- **WORK INSTRUCTIONS**: All that is needed is the line containing "The width and" together with each line after it, transcribed exactly to the end of the records.

[Saved entries]

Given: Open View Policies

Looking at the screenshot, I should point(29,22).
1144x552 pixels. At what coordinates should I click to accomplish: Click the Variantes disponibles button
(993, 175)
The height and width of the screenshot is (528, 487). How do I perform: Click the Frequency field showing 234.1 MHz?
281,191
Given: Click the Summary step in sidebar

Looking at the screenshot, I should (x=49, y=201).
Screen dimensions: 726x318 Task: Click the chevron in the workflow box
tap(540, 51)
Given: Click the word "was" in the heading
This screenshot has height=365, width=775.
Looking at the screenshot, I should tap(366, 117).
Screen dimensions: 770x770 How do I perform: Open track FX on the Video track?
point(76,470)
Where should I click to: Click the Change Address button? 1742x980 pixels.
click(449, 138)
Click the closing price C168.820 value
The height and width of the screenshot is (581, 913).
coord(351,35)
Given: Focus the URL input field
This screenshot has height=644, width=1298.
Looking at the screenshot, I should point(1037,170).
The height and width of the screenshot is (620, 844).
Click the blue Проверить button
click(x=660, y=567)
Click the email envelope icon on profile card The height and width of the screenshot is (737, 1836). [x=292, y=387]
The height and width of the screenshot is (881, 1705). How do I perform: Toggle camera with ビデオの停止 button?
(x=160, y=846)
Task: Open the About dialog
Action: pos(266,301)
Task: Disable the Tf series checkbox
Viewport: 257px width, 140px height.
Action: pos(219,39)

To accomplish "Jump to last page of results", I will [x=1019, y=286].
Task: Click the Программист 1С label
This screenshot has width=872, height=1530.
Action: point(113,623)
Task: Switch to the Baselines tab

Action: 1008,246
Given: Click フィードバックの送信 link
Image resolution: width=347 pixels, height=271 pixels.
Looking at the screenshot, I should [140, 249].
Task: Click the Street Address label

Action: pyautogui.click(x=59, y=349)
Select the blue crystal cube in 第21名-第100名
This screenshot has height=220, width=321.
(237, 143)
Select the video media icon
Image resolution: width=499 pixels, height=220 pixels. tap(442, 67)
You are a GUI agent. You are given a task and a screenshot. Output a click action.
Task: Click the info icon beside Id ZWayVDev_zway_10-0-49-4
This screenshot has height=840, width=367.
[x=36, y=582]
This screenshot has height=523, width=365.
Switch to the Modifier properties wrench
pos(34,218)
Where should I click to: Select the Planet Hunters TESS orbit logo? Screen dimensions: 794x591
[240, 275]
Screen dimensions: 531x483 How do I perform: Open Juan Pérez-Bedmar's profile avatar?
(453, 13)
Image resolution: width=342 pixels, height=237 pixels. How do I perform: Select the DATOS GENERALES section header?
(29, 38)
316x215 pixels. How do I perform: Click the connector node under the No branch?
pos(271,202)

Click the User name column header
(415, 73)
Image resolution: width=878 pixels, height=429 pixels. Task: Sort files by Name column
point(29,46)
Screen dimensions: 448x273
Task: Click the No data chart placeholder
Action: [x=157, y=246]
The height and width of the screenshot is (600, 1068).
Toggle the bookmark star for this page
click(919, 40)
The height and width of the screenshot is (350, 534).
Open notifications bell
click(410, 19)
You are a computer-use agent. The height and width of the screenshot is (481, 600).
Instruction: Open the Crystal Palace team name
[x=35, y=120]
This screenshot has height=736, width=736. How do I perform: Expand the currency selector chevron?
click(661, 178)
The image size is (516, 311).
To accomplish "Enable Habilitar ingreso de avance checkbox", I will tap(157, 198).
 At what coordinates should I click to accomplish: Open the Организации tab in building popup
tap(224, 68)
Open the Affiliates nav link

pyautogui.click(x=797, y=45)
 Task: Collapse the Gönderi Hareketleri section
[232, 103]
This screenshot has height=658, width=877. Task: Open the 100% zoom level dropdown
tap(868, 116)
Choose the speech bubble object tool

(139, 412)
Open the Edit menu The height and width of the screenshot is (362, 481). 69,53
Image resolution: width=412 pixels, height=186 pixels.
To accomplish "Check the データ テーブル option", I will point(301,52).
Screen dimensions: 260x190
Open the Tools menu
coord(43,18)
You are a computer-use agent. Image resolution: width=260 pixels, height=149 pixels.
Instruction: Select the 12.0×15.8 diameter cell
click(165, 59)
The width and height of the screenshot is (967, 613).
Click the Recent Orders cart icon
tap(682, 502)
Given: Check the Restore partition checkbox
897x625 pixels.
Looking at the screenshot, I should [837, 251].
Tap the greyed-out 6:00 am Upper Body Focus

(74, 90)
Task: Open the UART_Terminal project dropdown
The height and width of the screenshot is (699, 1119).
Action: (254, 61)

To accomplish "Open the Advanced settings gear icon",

- **WRITTEN ANSWER**:
The width and height of the screenshot is (967, 613).
Click the Recent Orders cart icon
tap(682, 502)
Given: Check the Restore partition checkbox
897x625 pixels.
Looking at the screenshot, I should [837, 251].
Tap the greyed-out 6:00 am Upper Body Focus

(74, 90)
Task: Open the UART_Terminal project dropdown
The height and width of the screenshot is (699, 1119).
Action: (254, 61)

To accomplish "Open the Advanced settings gear icon",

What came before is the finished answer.